Showing posts with label database load. Show all posts
Showing posts with label database load. Show all posts

Sep 10, 2009

Madness for Stale Statistics

Yesterday evening (my time zone), which is Wednesday morning for the application users on a different time zone, database was behaving strangely - literally crawling! As it was not my office hour, got an unofficial phone call from the monitoring guy. I gave a quick look at email threads and found that others were on the issue and they were looking and discussing things. Seeing that, I offloaded myself from the issue and went to bed - it was late at night on the month of holy "Ramadan". I hoped that we would survive and I would look at things on my next office hour.

Because of Murphy's law probably - I got phone call from my tech boss at around 2:20 AM :-)


Things were running slower than the other days. For last few days, database was consuming about 50% CPU on avg. But today, it was 70-80% and overall response time had been increased. But we did not do any changes in database recently.

I looked at AWR, ASH reports - ran my custom queries... everything were very confusing. Queries were taking longer time than previous. I was looking here and there... in the middle of the night, brain was functioning slowly.

Finally, after 15-20 min, to verify if we had statistics correct, I ran the following script -

SET SERVEROUT ON;


DECLARE
ObjList DBMS_STATS.ObjectTab;
BEGIN
DBMS_STATS.GATHER_SCHEMA_STATS(ownname=>'PROD', objlist=>ObjList, options=>'LIST STALE');
FOR i IN ObjList.FIRST..ObjList.LAST
LOOP
DBMS_OUTPUT.PUT_LINE(ObjList(i).ObjName || ' - ' || ObjList(i).ObjType || ' ' || ObjList(i).partname);
END LOOP;
END;
/

What I saw, was not very expected, there were about 75 tables with outdated statistics!

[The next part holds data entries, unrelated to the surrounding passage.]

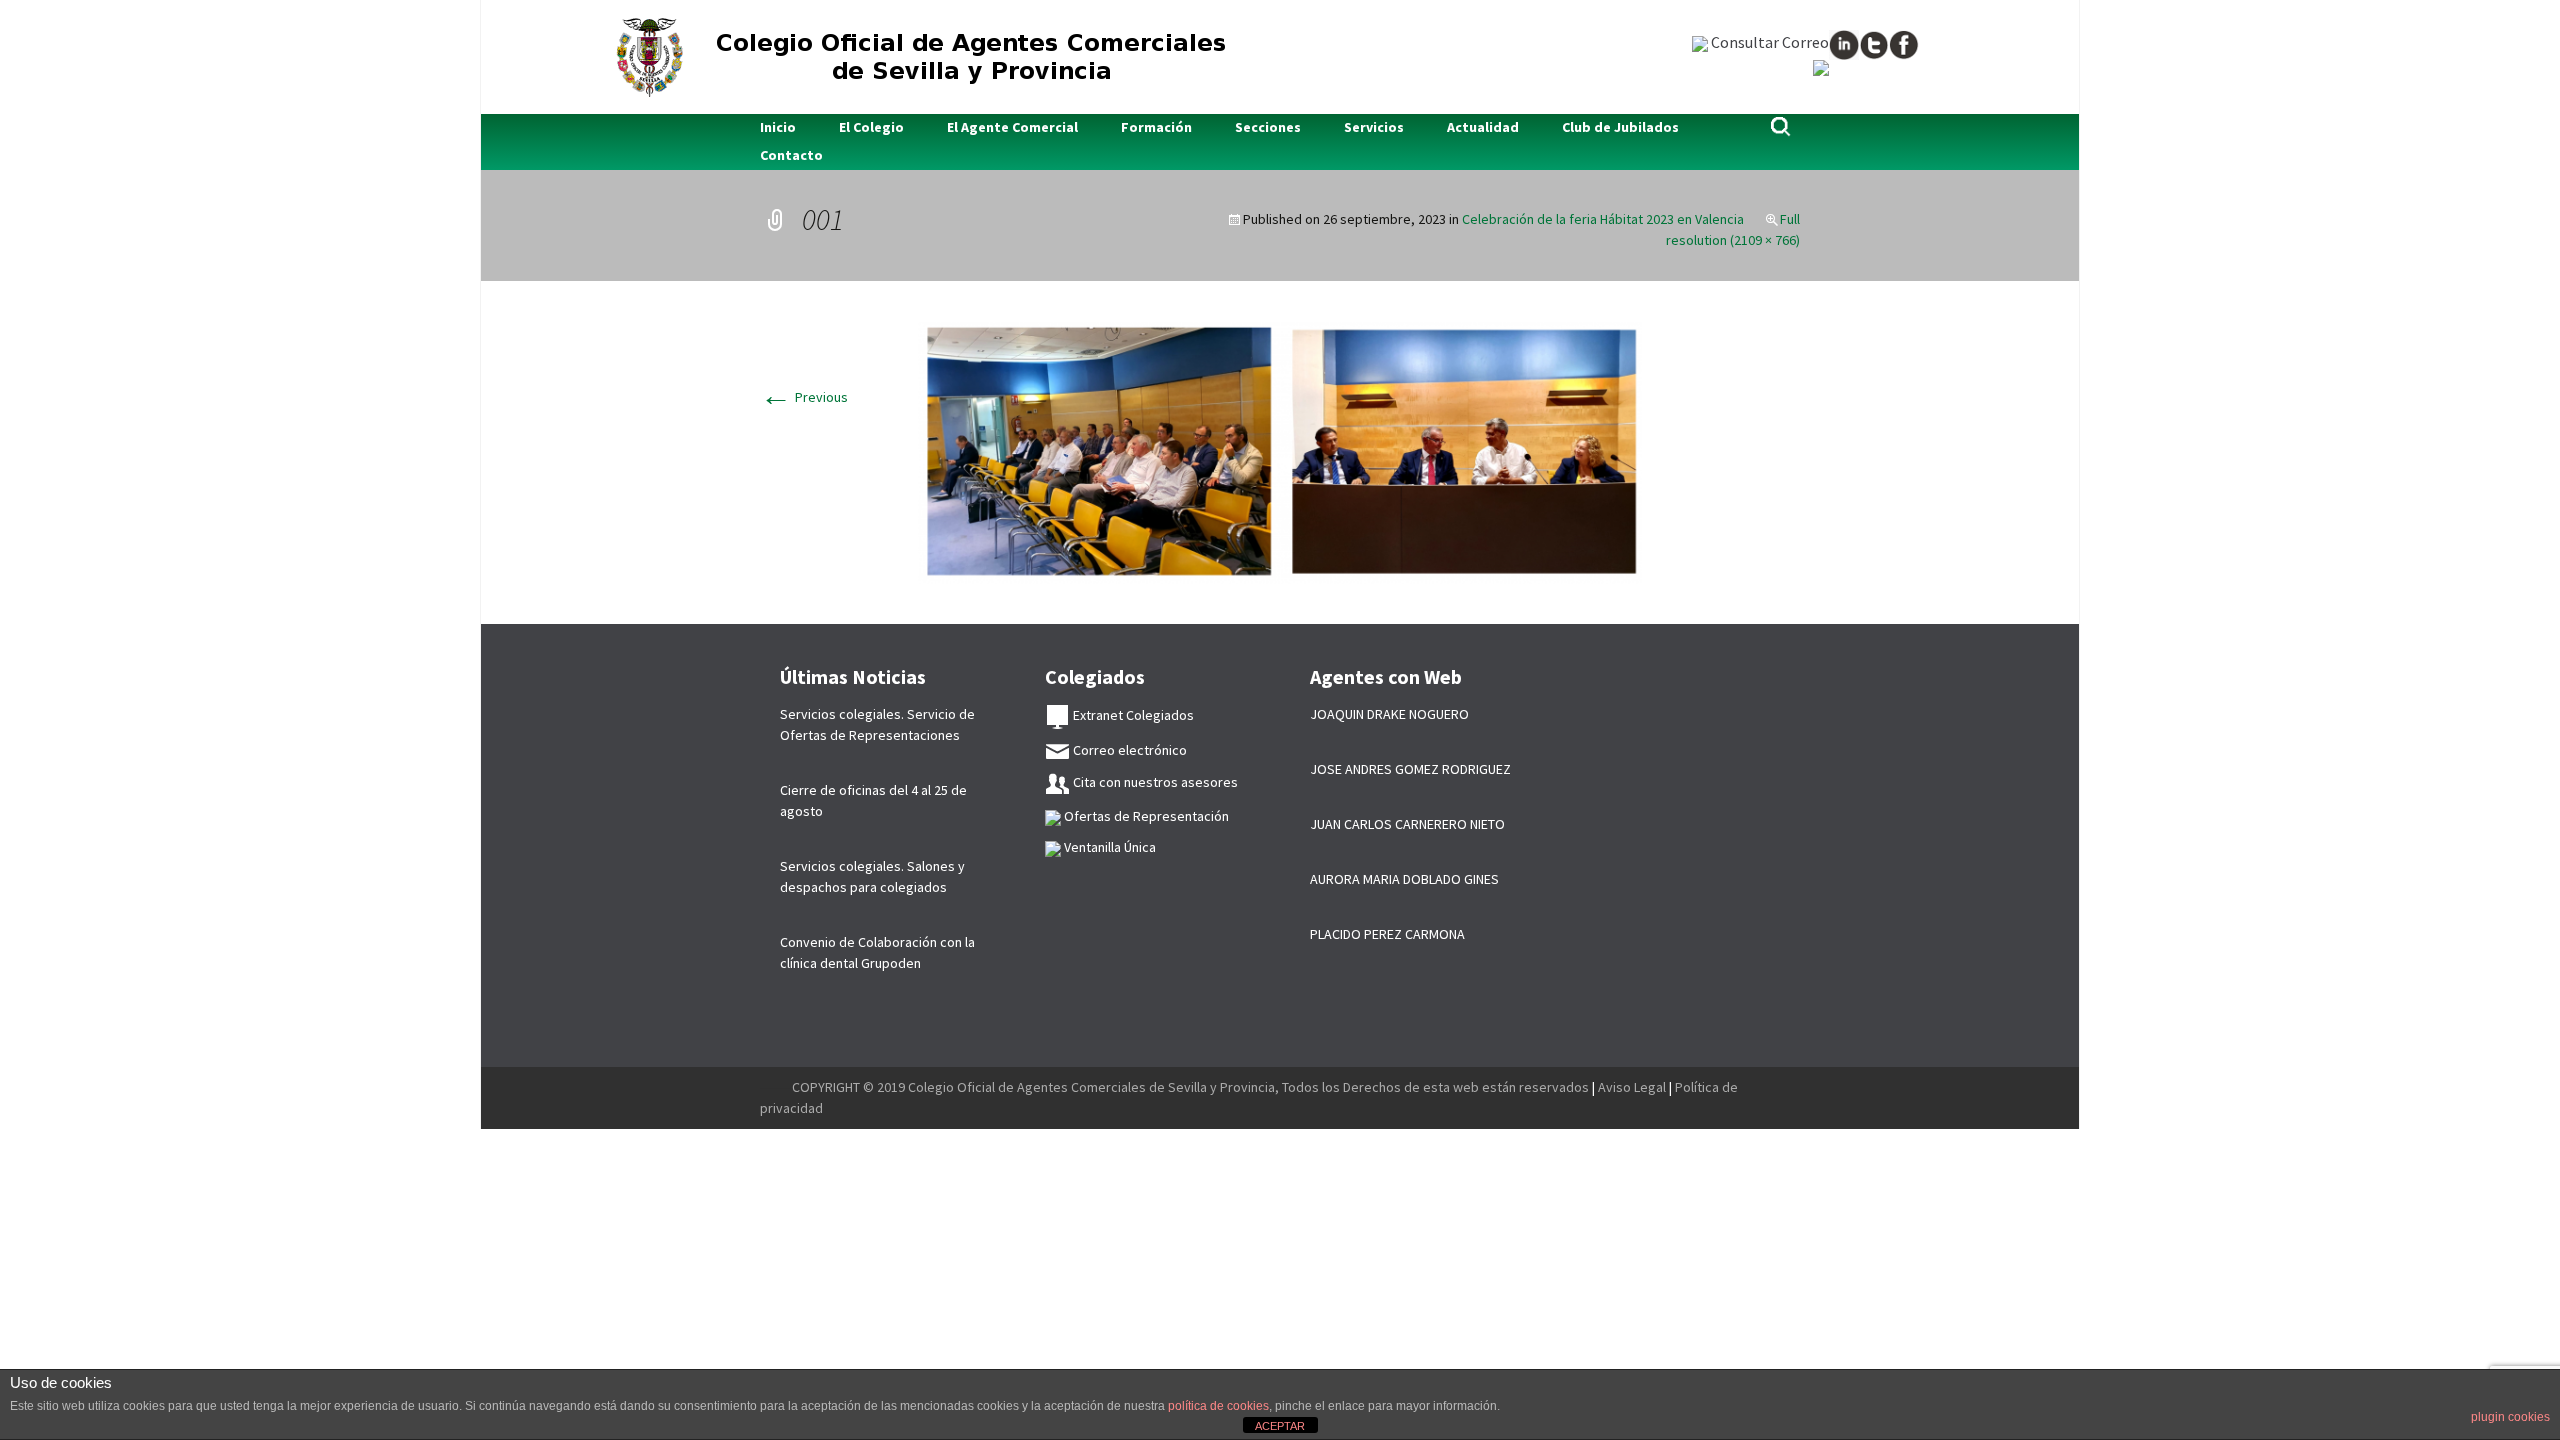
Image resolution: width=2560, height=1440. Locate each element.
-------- (776, 1087)
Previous (804, 397)
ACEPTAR (1280, 1426)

I started collecting statistics table by table - the important ones first. Server load gradually decreased. Quickly, I collected stats with no histogram and 50% sample size - for us, big sample size works better.

SQL> exec dbms_stats.gather_table_stats(ownname=>'PROD',tabname=>'USER', cascade=>true, degree=>2, estimate_percent=>50, method_opt=>'FOR  ALL COLUMNS SIZE 1');


It took about 2.5 hours to collect stats for about 150 tables. Another sleepless night!


What happened?

Statistics had been collected with the default dbms scheduler jobs with 1 day interval by weekday maintenance window. The sample size was also low - 5% only. Those were not very appropriate for us in these days. Tables were becoming stale quite frequently.